3 kg bananów
1 kg cukru,
5l wody
drożdże + pożywka
Najpierw bananki oczywiście umyłem.
Potem pokroiłem (w międzyczasie - jak widać - w kubeczku dojrzewają drożdże bayyanus) odciąłem końcówki, bo - jak głosi legenda - żyją w nich robaki ;)
Potem wszystko wrzuciłem do garnka z gotującą (2l - miałem garnek 5-litrowy, ale wyporność bananów, Archimedes itd. ;) ) wodą.
Po 30 minutach gotowania, zaparzyłem filiżankę herbaty (tanina) i w międzyczasie zasiarkowałem butelkę po 5-litrowej wodzie mineralnej (pasuje korek 43!). No i cukier rozpuściłem w pozostałej części wody.

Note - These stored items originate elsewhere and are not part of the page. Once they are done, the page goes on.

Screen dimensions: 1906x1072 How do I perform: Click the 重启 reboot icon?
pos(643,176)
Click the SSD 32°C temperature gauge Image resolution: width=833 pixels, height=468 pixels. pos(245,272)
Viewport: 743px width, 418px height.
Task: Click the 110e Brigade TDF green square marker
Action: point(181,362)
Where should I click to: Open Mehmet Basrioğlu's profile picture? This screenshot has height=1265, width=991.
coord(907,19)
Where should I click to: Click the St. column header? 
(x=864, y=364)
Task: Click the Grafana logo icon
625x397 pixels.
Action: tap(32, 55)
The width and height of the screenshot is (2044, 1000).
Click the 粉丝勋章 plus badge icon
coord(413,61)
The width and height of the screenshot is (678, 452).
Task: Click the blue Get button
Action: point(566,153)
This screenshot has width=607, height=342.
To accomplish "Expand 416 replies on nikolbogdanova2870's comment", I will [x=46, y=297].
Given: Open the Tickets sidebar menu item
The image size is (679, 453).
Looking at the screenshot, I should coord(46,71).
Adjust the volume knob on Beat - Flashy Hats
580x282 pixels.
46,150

Po zagotowaniu dodałem (po odcedzeniu) herbatę i brakującą wodę z cukrem (by dopełnić do 5l).
I gotowy nastaw. Mętny i mdły w zapachu. Ale z dnia na dzień będzie coraz piękniejszy. Tak myślę :)
A co do ugotowanych bananów - jest wiele przepisów, jak je wykorzystać :)
Potem umieszczę kolejne zdjęcia z kolejnych etapów. A - jak będzie gotowe - stworzę post, w którym wrzucę zdjęcia z wszystkich etapów :)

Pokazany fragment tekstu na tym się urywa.